# Well, I'm An Idiot...



## The Hemp Goddess (Nov 4, 2014)

After several e-mails between Mr. C and I, I discovered that I did get my seeds--they were just sent very stealthy.  I do feel rather like an idiot.  One would think that I had ordered seeds often enough to know to look EVERYWHERE.   :doh::doh::doh:

 Anyway a thumbs up for Cannazon and the fast responses from Mr.
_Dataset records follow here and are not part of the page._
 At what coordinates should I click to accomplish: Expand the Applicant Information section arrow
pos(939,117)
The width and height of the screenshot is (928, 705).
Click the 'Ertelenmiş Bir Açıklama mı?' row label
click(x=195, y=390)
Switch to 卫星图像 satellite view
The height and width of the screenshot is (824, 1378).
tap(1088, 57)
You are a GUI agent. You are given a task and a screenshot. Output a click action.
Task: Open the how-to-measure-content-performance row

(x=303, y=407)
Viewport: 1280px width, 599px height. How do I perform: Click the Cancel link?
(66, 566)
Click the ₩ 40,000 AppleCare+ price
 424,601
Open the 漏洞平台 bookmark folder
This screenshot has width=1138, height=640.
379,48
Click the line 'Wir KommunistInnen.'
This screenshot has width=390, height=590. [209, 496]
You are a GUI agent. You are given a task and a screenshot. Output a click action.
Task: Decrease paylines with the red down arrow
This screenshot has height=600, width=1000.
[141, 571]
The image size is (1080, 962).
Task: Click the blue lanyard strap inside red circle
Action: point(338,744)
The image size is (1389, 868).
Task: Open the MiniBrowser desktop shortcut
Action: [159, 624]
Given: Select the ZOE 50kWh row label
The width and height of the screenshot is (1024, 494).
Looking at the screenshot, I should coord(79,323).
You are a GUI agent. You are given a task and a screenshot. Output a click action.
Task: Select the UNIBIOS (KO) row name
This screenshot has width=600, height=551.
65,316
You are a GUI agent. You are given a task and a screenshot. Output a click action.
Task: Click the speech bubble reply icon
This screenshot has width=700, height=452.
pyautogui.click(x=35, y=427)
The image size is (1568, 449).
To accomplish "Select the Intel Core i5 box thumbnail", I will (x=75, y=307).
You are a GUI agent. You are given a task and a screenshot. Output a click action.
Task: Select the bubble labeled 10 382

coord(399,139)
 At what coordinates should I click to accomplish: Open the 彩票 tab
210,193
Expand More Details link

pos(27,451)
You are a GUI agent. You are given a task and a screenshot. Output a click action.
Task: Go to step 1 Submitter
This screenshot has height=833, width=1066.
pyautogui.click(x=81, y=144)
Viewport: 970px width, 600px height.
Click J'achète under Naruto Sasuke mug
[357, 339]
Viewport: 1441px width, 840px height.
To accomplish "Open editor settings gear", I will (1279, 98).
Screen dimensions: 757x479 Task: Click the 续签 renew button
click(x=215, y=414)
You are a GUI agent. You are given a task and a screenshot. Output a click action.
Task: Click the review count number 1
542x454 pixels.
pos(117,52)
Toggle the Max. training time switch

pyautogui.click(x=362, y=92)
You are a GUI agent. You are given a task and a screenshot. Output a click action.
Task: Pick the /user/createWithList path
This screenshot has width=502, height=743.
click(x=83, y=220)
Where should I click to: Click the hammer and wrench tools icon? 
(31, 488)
C.  Looking forward to trying out Chucky's Bride.  And apparently the west coast is still okay for getting overseas packages through.


----------



## Rosebud (Nov 4, 2014)

WOOHOO!!!!! You are  not an idiot.  Very happy for you!!!!!


----------



## meetmrfist2 (Nov 4, 2014)

I ordered some from attitude years back with a dinafem freebie ***** and serched for an hour,could n't find them,was freaking out and my wife found them in like 2 secs,they************.....I feel you...stealthy is a good thing


----------



## Dman1234 (Nov 4, 2014)

This happened to me with attitude, my package came and only had my freebies. After a few emails I discovered my seeds were there all along, I just had to know where to look.


----------



## The Hemp Goddess (Nov 4, 2014)

Well thanks you guys.  You have made me feel a little less stupid!


----------



## umbra (Nov 4, 2014)

Actually, there are a number of posts at Cannazon saying the same thing. That the steath was so good, they didn't find the beans. But once directed by Mr C, they found them. Glad to hear it all worked out. I will be sending some freebies in there soon.


----------



## Joe420Camel (Nov 4, 2014)

LOL I was hesitant to buy from another place (2 so far) but now, after this, I'm sold. 

post #23 too... nice


(sorry, posting after bong hits again)


EDIT/UPdate

sigh... bean shopping after bong hits

*Chucky's Bride *
Arjan's Strawberry Haze 
Pineapple Chunk 
Utopia Haze 
Dead Head OG


----------



## DogBoy420 (Nov 4, 2014)

The Hemp Goddess said:


> After several e-mails between Mr. C and I, I discovered that I did get my seeds--they were just sent very stealthy. I do feel rather like an idiot. One would think that I had ordered seeds often enough to know to look EVERYWHERE. :doh::doh::doh:
> 
> Anyway a thumbs up for Cannazon and the fast responses from Mr. C. Looking forward to trying out Chucky's Bride. And apparently the west coast is still okay for getting overseas packages through.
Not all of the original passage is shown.